> **Exercise materials**:

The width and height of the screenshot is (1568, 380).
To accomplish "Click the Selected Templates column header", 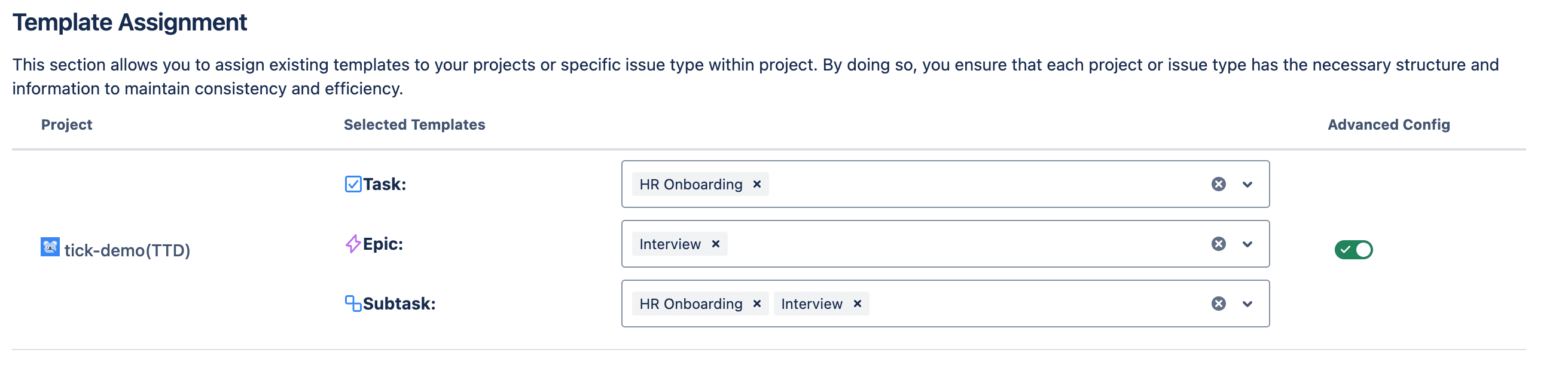I will tap(414, 125).
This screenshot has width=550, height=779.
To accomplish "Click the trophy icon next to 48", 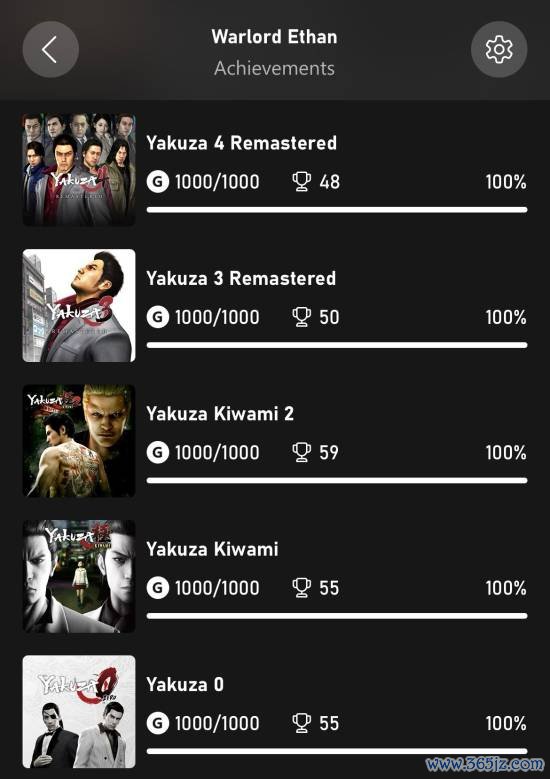I will click(x=302, y=181).
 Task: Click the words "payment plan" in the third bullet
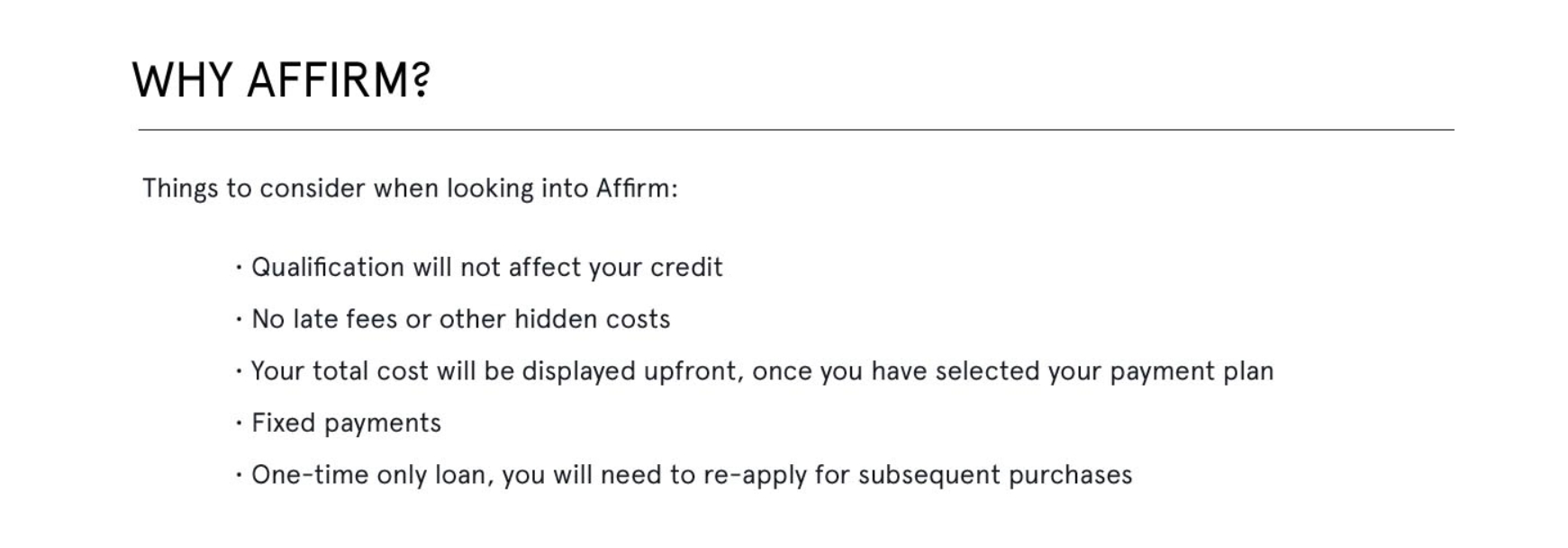tap(1192, 371)
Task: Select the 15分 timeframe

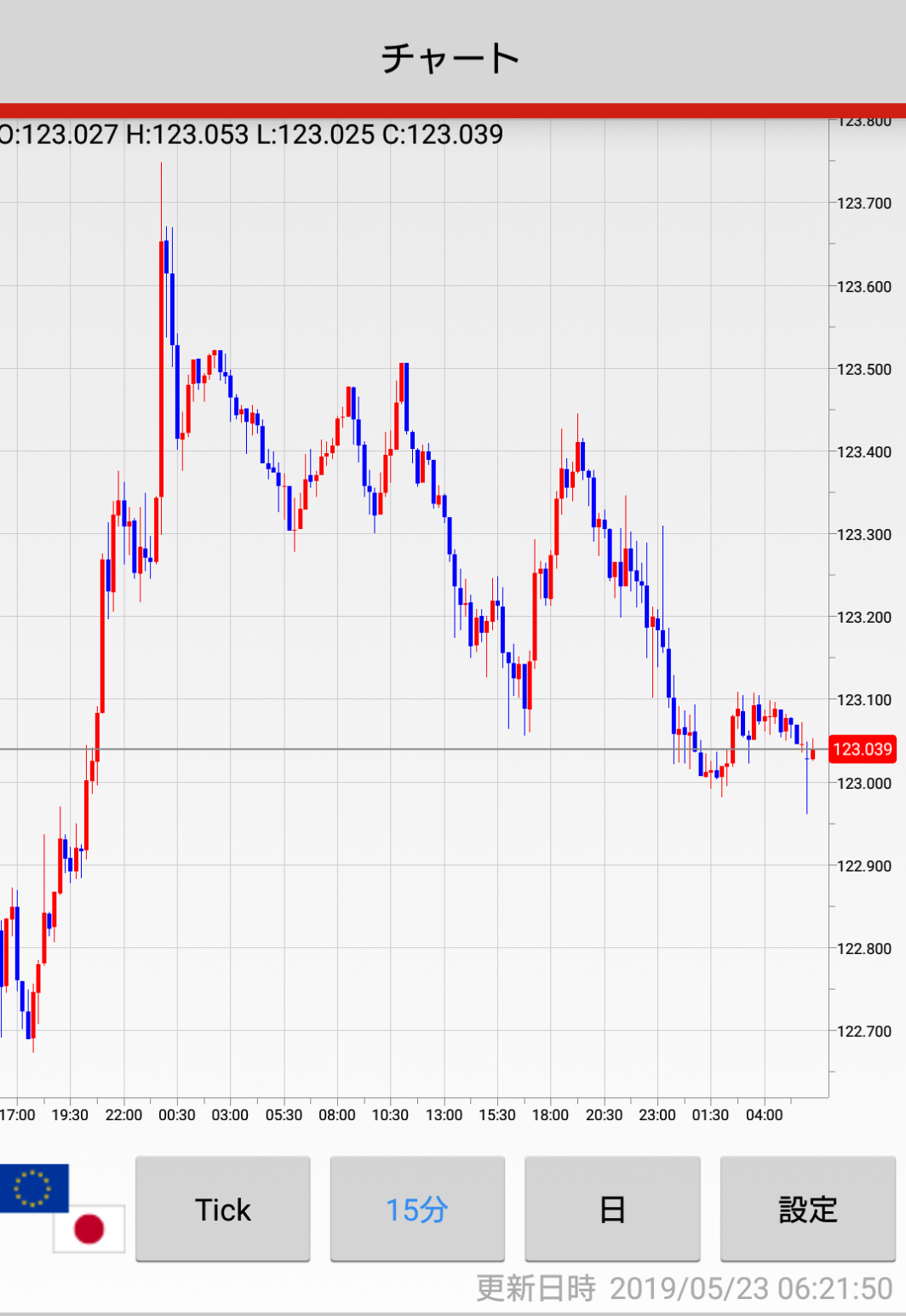Action: click(417, 1209)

> **Aim**:
Show every line of the entries above that contains the word "screenshot".

> **Answer to the task**:
The width and height of the screenshot is (1568, 380).
This screenshot has width=550, height=779.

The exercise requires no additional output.